[DATA FOR THIS TASK]

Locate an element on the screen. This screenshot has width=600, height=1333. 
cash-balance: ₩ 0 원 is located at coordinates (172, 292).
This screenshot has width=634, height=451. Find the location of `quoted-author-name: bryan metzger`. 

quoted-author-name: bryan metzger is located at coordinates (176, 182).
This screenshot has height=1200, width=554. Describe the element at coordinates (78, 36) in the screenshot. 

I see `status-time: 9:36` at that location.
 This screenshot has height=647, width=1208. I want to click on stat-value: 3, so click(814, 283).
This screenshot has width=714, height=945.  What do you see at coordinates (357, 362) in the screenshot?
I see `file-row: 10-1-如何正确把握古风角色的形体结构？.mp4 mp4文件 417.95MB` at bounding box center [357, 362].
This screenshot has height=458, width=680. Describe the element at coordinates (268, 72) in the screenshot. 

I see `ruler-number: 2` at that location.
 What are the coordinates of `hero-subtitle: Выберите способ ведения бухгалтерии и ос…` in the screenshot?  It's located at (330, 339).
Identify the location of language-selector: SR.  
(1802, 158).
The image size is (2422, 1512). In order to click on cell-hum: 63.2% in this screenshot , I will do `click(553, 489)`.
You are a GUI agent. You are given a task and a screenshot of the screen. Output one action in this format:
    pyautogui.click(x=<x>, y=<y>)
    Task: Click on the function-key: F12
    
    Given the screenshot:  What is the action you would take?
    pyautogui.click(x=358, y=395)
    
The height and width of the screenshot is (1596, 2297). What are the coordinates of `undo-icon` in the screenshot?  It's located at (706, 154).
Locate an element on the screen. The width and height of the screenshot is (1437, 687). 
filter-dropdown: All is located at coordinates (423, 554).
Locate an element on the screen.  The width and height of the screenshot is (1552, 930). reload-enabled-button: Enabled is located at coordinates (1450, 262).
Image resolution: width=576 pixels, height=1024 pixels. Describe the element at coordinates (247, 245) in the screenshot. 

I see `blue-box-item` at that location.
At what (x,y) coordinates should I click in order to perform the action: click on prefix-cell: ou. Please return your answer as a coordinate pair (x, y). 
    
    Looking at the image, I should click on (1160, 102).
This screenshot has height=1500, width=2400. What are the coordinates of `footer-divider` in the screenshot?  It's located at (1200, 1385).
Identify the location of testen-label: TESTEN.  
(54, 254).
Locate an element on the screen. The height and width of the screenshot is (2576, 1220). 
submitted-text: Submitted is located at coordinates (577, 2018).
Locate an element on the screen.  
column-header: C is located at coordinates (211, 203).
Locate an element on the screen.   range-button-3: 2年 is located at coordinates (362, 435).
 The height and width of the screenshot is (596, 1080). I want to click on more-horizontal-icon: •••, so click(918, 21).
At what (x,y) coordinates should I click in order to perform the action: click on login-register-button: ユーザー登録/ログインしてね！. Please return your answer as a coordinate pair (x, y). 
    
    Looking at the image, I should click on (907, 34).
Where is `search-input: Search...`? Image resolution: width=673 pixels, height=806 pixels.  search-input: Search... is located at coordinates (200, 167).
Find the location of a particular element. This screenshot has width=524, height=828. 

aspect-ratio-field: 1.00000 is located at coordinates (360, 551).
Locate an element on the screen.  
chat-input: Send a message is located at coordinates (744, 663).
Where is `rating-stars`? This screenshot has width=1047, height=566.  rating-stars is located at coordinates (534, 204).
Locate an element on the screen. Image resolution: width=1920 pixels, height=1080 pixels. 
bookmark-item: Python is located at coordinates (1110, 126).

[/DATA FOR THIS TASK]

- **WHAT YOU HAVE TO DO**
Give the lines of the material as a JSON list of strings, one string per line, with blank lines omitted.

- **ANSWER TO THE PROBLEM**
[
  "Locate an element on the screen. This screenshot has width=600, height=1333. ",
  "cash-balance: ₩ 0 원 is located at coordinates (172, 292).",
  "This screenshot has width=634, height=451. Find the location of `quoted-author-name: bryan metzger`. ",
  "quoted-author-name: bryan metzger is located at coordinates (176, 182).",
  "This screenshot has height=1200, width=554. Describe the element at coordinates (78, 36) in the screenshot. ",
  "I see `status-time: 9:36` at that location.",
  " This screenshot has height=647, width=1208. I want to click on stat-value: 3, so click(814, 283).",
  "This screenshot has width=714, height=945.  What do you see at coordinates (357, 362) in the screenshot?",
  "I see `file-row: 10-1-如何正确把握古风角色的形体结构？.mp4 mp4文件 417.95MB` at bounding box center [357, 362].",
  "This screenshot has height=458, width=680. Describe the element at coordinates (268, 72) in the screenshot. ",
  "I see `ruler-number: 2` at that location.",
  " What are the coordinates of `hero-subtitle: Выберите способ ведения бухгалтерии и ос…` in the screenshot?  It's located at (330, 339).",
  "Identify the location of language-selector: SR.  ",
  "(1802, 158).",
  "The image size is (2422, 1512). In order to click on cell-hum: 63.2% in this screenshot , I will do `click(553, 489)`.",
  "You are a GUI agent. You are given a task and a screenshot of the screen. Output one action in this format:",
  "    pyautogui.click(x=<x>, y=<y>)",
  "    Task: Click on the function-key: F12",
  "    Given the screenshot:  What is the action you would take?",
  "    pyautogui.click(x=358, y=395)",
  "The height and width of the screenshot is (1596, 2297). What are the coordinates of `undo-icon` in the screenshot?  It's located at (706, 154).",
  "Locate an element on the screen. The width and height of the screenshot is (1437, 687). ",
  "filter-dropdown: All is located at coordinates (423, 554).",
  "Locate an element on the screen.  The width and height of the screenshot is (1552, 930). reload-enabled-button: Enabled is located at coordinates (1450, 262).",
  "Image resolution: width=576 pixels, height=1024 pixels. Describe the element at coordinates (247, 245) in the screenshot. ",
  "I see `blue-box-item` at that location.",
  "At what (x,y) coordinates should I click in order to perform the action: click on prefix-cell: ou. Please return your answer as a coordinate pair (x, y). ",
  "    Looking at the image, I should click on (1160, 102).",
  "This screenshot has height=1500, width=2400. What are the coordinates of `footer-divider` in the screenshot?  It's located at (1200, 1385).",
  "Identify the location of testen-label: TESTEN.  ",
  "(54, 254).",
  "Locate an element on the screen. The height and width of the screenshot is (2576, 1220). ",
  "submitted-text: Submitted is located at coordinates (577, 2018).",
  "Locate an element on the screen.  ",
  "column-header: C is located at coordinates (211, 203).",
  "Locate an element on the screen.   range-button-3: 2年 is located at coordinates (362, 435).",
  " The height and width of the screenshot is (596, 1080). I want to click on more-horizontal-icon: •••, so click(918, 21).",
  "At what (x,y) coordinates should I click in order to perform the action: click on login-register-button: ユーザー登録/ログインしてね！. Please return your answer as a coordinate pair (x, y). ",
  "    Looking at the image, I should click on (907, 34).",
  "Where is `search-input: Search...`? Image resolution: width=673 pixels, height=806 pixels.  search-input: Search... is located at coordinates (200, 167).",
  "Find the location of a particular element. This screenshot has width=524, height=828. ",
  "aspect-ratio-field: 1.00000 is located at coordinates (360, 551).",
  "Locate an element on the screen.  ",
  "chat-input: Send a message is located at coordinates (744, 663).",
  "Where is `rating-stars`? This screenshot has width=1047, height=566.  rating-stars is located at coordinates (534, 204).",
  "Locate an element on the screen. Image resolution: width=1920 pixels, height=1080 pixels. ",
  "bookmark-item: Python is located at coordinates (1110, 126)."
]